[Recorded data]
*** Block opens ***
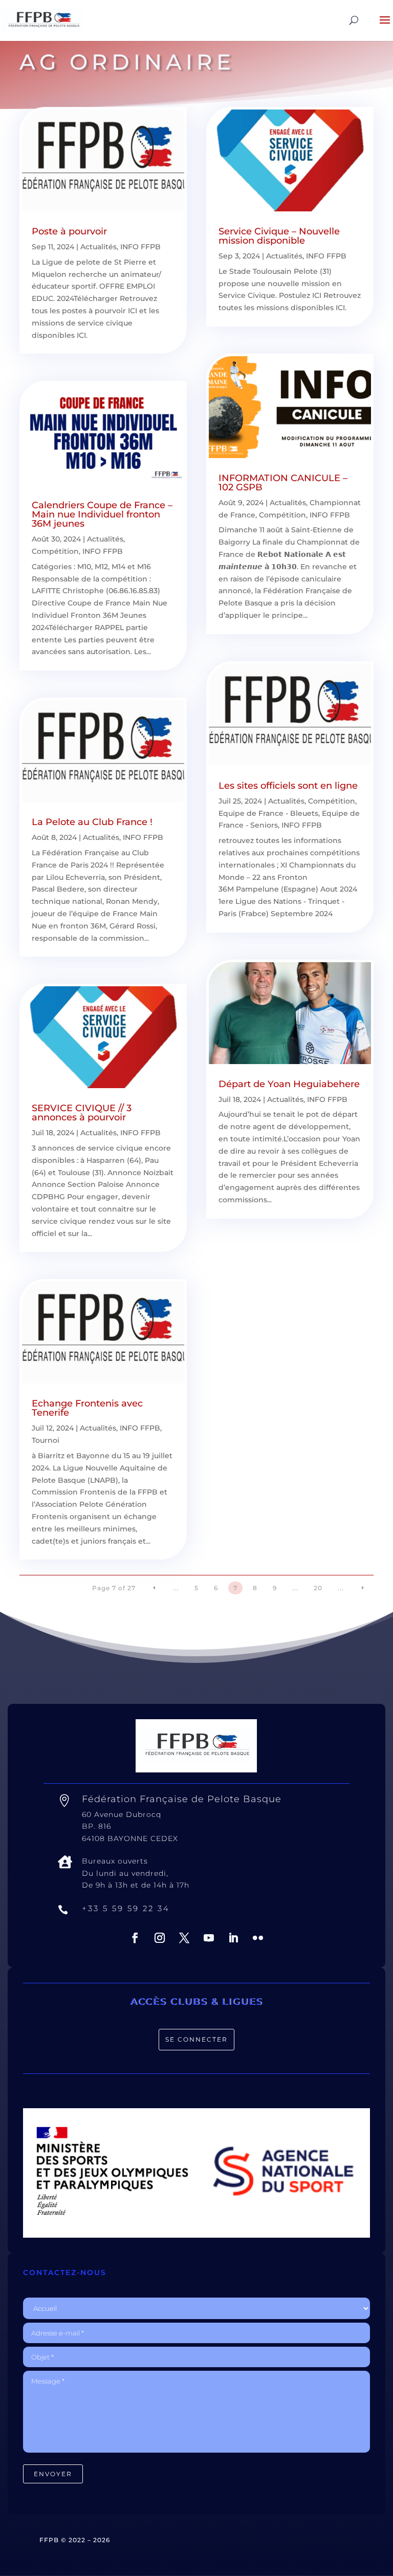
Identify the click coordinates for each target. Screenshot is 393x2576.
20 (318, 1588)
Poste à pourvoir (69, 231)
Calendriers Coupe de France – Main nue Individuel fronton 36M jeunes (102, 514)
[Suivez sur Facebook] (135, 1938)
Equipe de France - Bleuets (268, 813)
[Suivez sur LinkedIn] (233, 1938)
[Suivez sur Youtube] (209, 1938)
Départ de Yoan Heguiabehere (289, 1084)
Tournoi (45, 1440)
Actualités (98, 246)
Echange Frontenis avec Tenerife (87, 1408)
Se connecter (196, 2039)
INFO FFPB (140, 246)
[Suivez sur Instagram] (159, 1938)
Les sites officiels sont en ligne (288, 785)
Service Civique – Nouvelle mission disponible (279, 236)
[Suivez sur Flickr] (258, 1938)
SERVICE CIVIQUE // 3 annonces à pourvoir (82, 1112)
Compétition (55, 551)
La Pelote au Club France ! (92, 822)
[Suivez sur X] (184, 1938)
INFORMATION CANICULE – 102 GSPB (283, 482)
*** Block closes ***
# WHAT THE EXERCISE ASKS
What is needed is an exact copy of the lines from the one containing "INFO FFPB (140, 246)" through the last line of the records, and nothing else.

# EXERCISE SOLUTION
INFO FFPB (140, 246)
[Suivez sur Instagram] (159, 1938)
Les sites officiels sont en ligne (288, 785)
Service Civique – Nouvelle mission disponible (279, 236)
[Suivez sur Flickr] (258, 1938)
SERVICE CIVIQUE // 3 annonces à pourvoir (82, 1112)
Compétition (55, 551)
La Pelote au Club France ! (92, 822)
[Suivez sur X] (184, 1938)
INFORMATION CANICULE – 102 GSPB (283, 482)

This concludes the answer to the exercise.